## TAREA A REALIZAR
Devuelve íntegro el texto citado, sin cambiar nada.

La licencia que se toma el autor con el acontecimiento de la muerte del artista, le permite, a la vez de darle un giro interesante a una muerte anodina, ubicarlo en esa etapa política venezolana que nos impactará a todos hasta el sol de hoy. A partir de allí, nos lleva por los entresijos y recovecos de la historia de un ser perseguido por el fracaso y el infortunio. Un personaje al que, luego de la historia de Ibsen, lo veo con cierta simpatía y nostalgia. Viene a ser Kiko como un precursor de los frikis que en la actualidad pululan por las pantallas de los medios televisivos. Tal vez con los años, el temor al fracaso pierde fuerza pues se llega a comprender que hay diferentes formas de triunfar y de fracasar en la vida y que todo tiene mucho que ver con las decisiones que en determinados momentos se tomen.
Simpatía por el “gorila”

## LÍNEAS PROPORCIONADAS

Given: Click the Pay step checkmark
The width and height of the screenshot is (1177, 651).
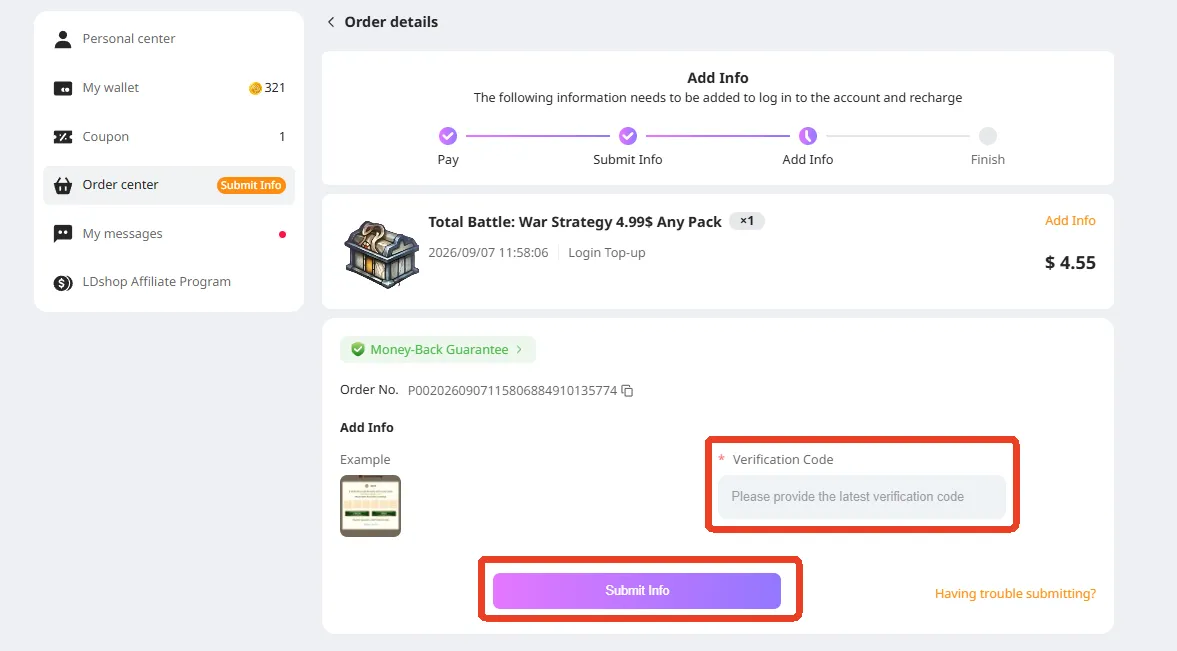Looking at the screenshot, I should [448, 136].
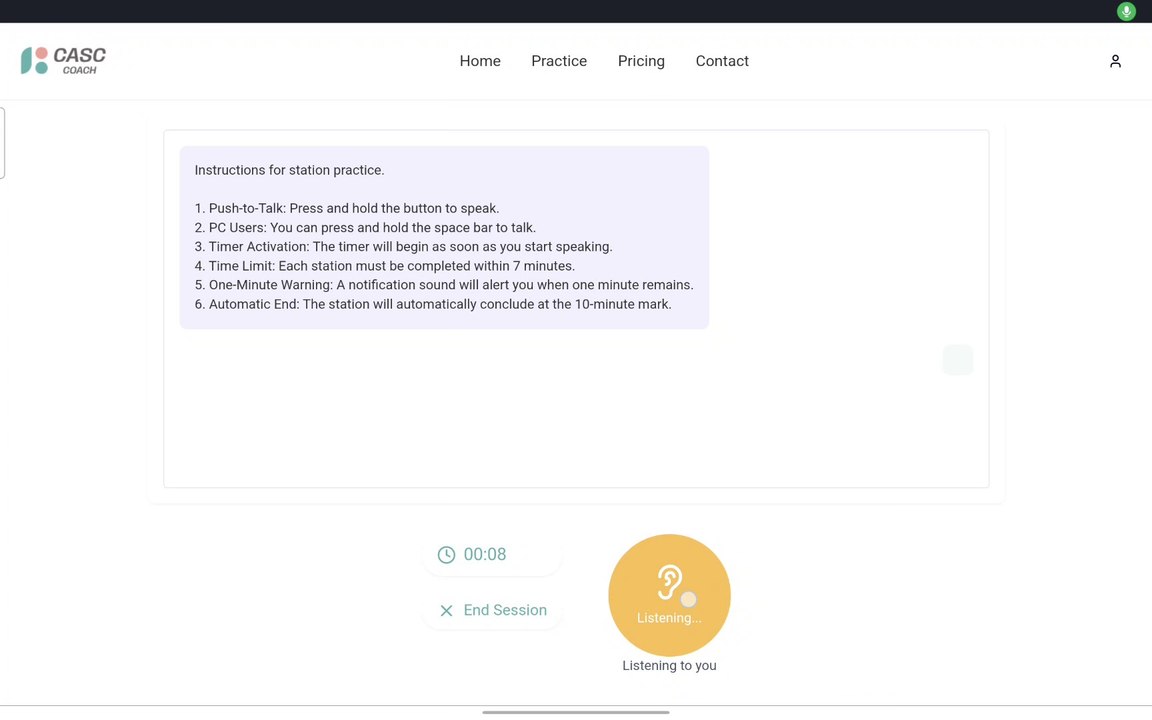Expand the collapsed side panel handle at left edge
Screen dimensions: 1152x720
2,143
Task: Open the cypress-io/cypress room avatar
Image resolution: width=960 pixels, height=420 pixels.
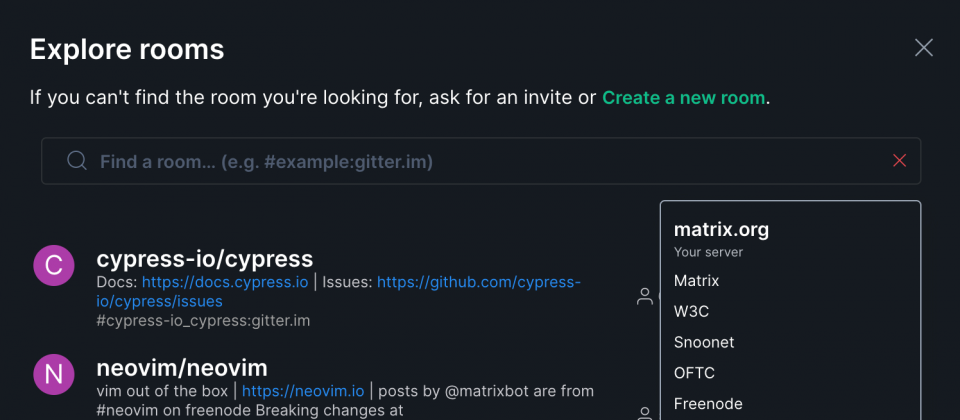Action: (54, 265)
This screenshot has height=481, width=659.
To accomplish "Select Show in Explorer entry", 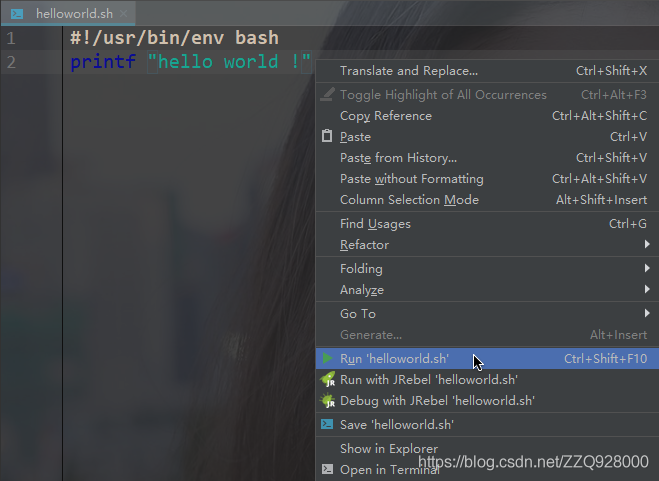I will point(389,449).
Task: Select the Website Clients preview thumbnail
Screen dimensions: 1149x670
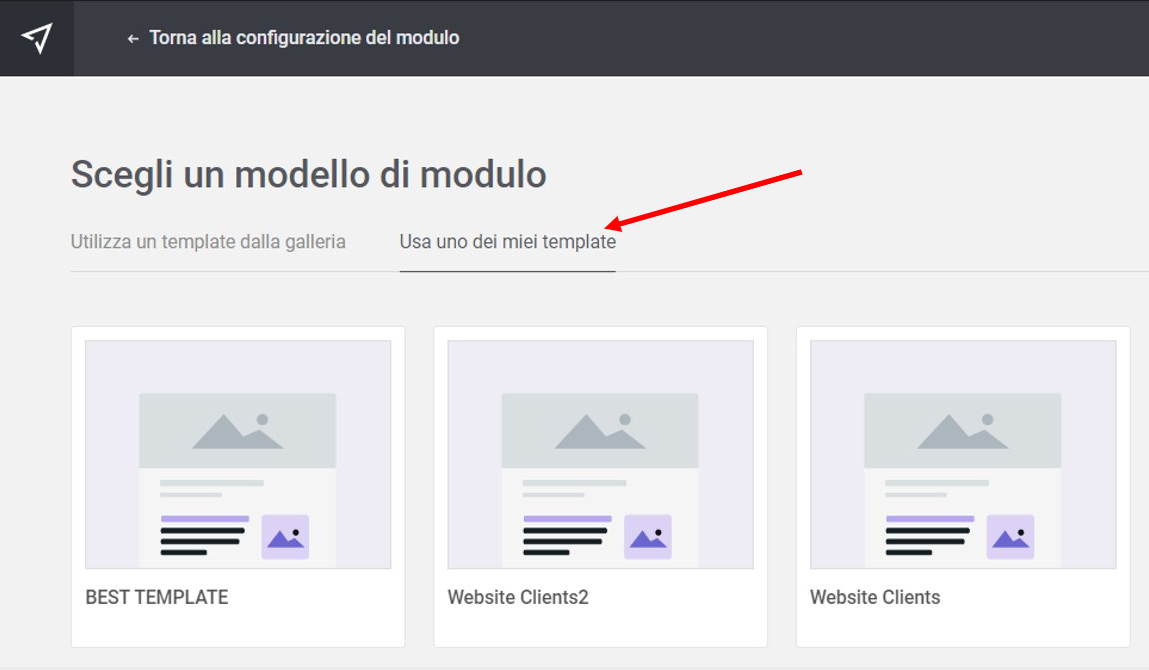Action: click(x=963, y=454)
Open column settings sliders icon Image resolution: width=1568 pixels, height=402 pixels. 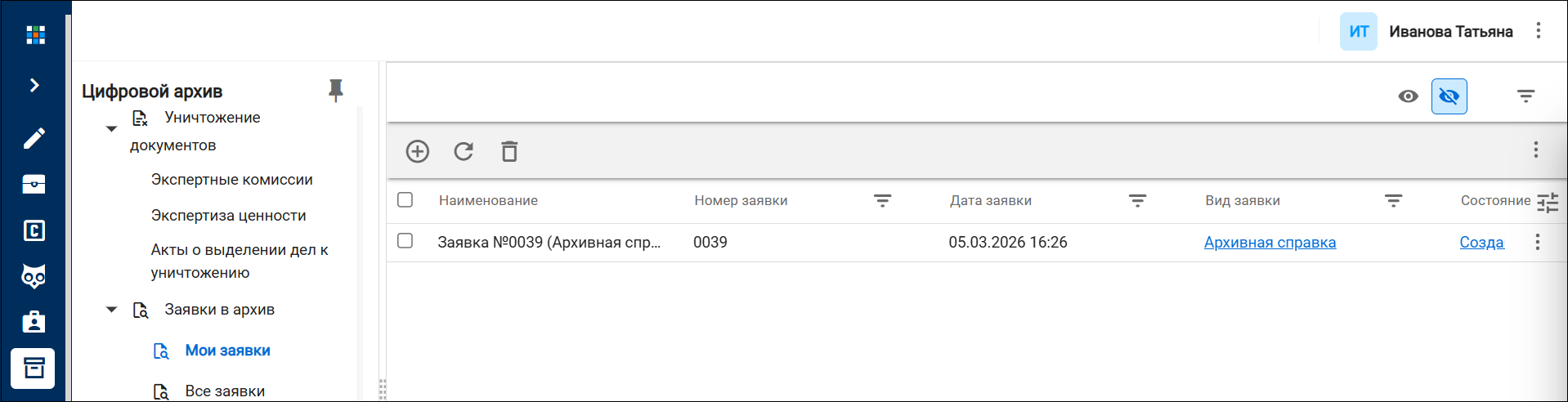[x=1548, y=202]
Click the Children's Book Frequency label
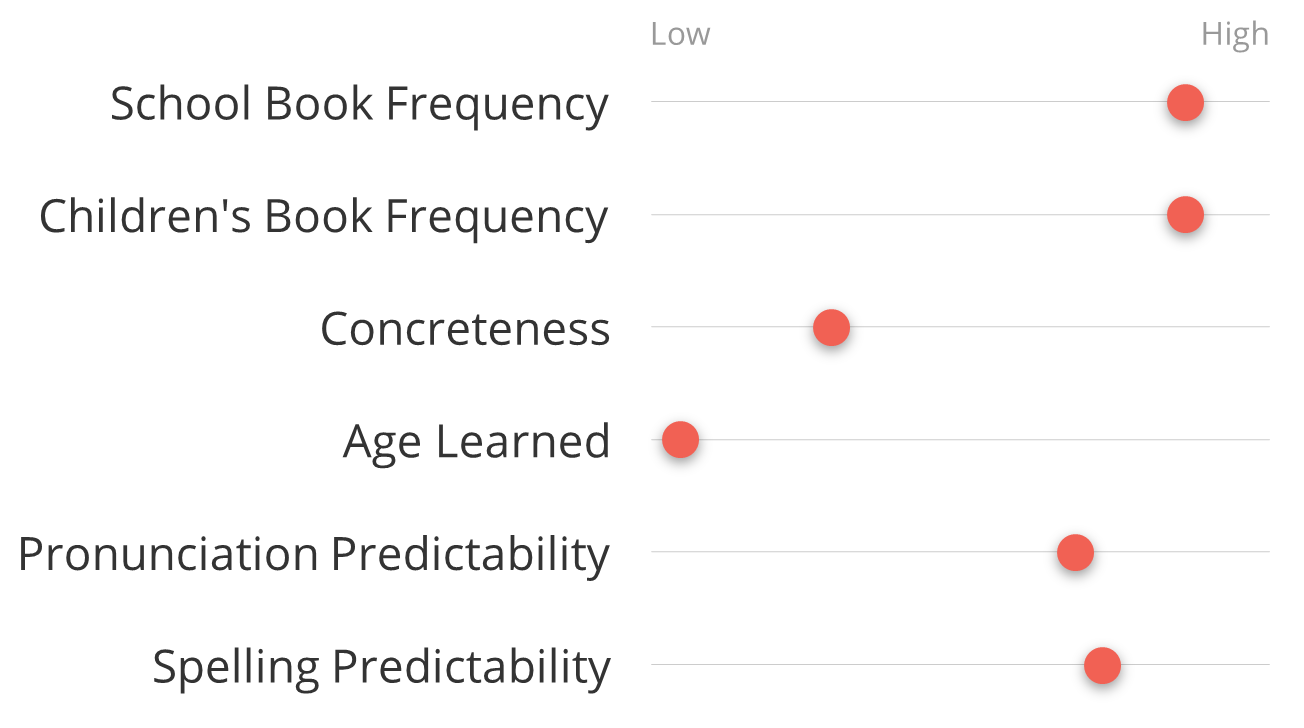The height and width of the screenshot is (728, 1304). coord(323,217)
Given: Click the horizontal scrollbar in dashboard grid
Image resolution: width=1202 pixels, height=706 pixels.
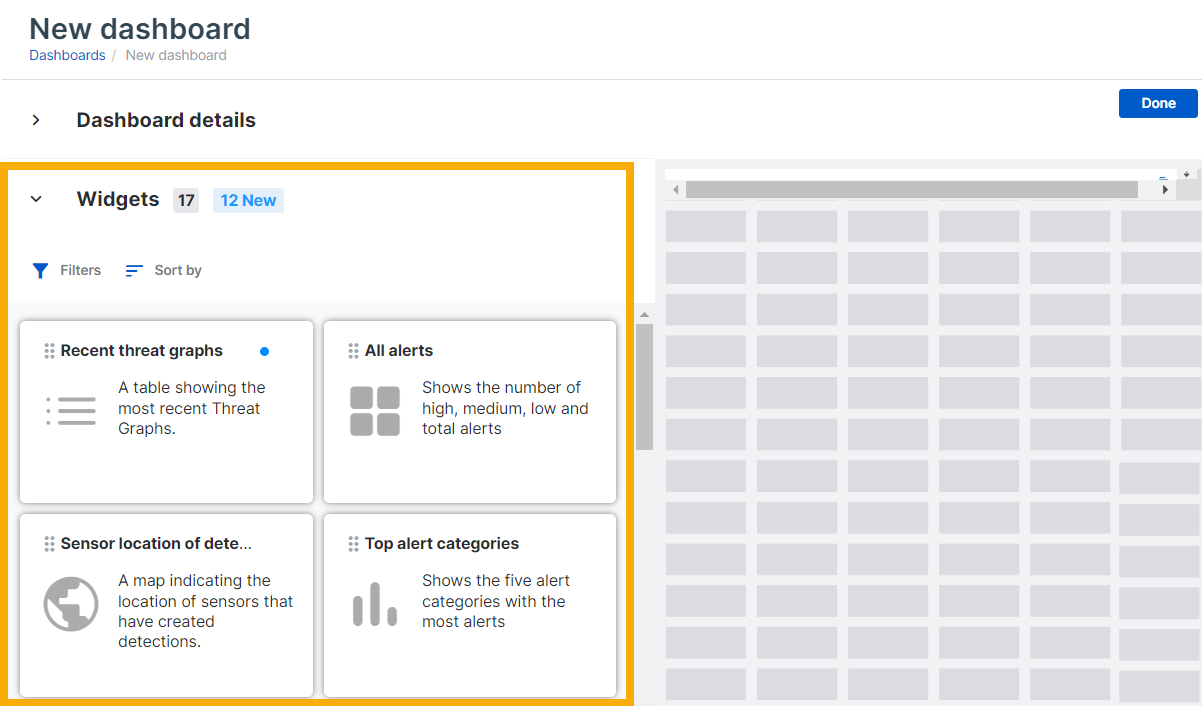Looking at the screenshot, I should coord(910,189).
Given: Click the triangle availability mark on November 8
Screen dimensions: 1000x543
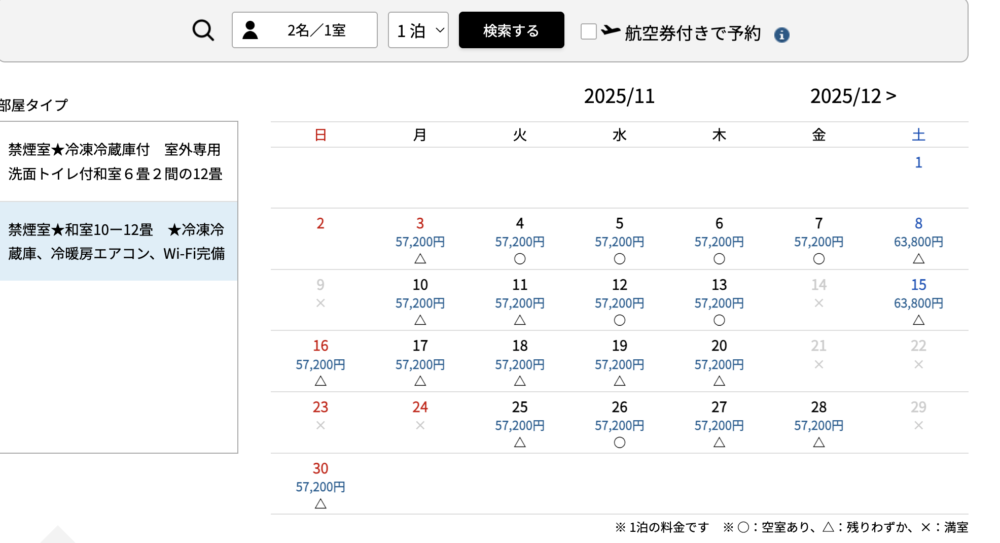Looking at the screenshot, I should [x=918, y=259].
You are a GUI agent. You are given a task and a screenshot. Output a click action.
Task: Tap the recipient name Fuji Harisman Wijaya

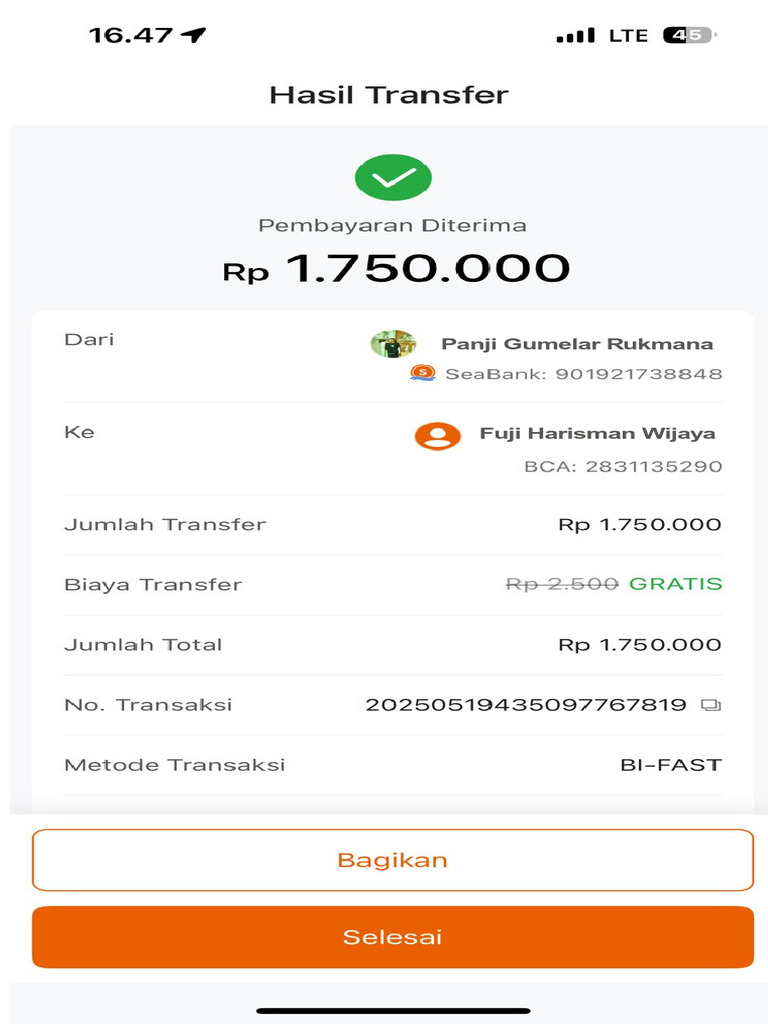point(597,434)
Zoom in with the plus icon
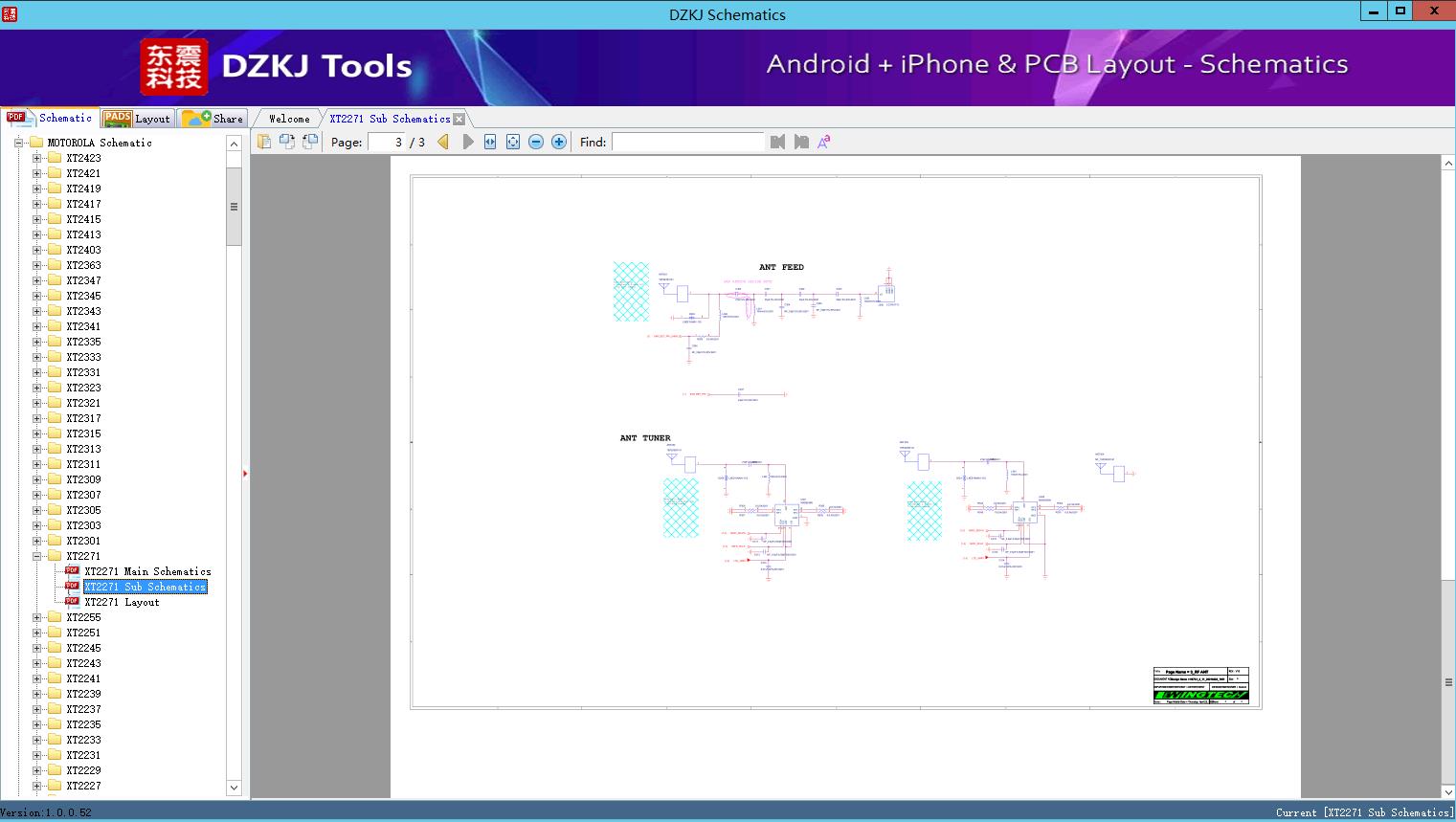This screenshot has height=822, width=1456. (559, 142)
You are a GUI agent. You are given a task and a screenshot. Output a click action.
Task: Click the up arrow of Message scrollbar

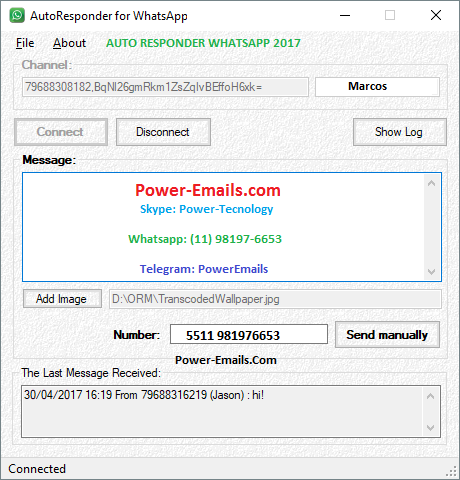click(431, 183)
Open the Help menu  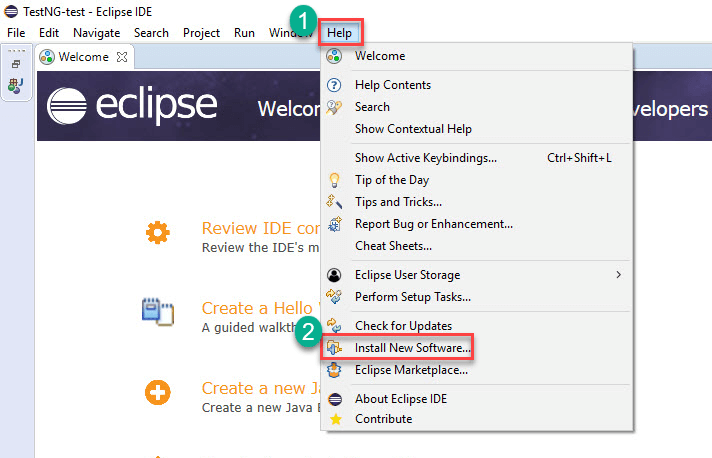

## RESPUESTA AL EJERCICIO
La licencia que se toma el autor con el acontecimiento de la muerte del artista, le permite, a la vez de darle un giro interesante a una muerte anodina, ubicarlo en esa etapa política venezolana que nos impactará a todos hasta el sol de hoy. A partir de allí, nos lleva por los entresijos y recovecos de la historia de un ser perseguido por el fracaso y el infortunio. Un personaje al que, luego de la historia de Ibsen, lo veo con cierta simpatía y nostalgia. Viene a ser Kiko como un precursor de los frikis que en la actualidad pululan por las pantallas de los medios televisivos. Tal vez con los años, el temor al fracaso pierde fuerza pues se llega a comprender que hay diferentes formas de triunfar y de fracasar en la vida y que todo tiene mucho que ver con las decisiones que en determinados momentos se tomen.
Simpatía por el “gorila”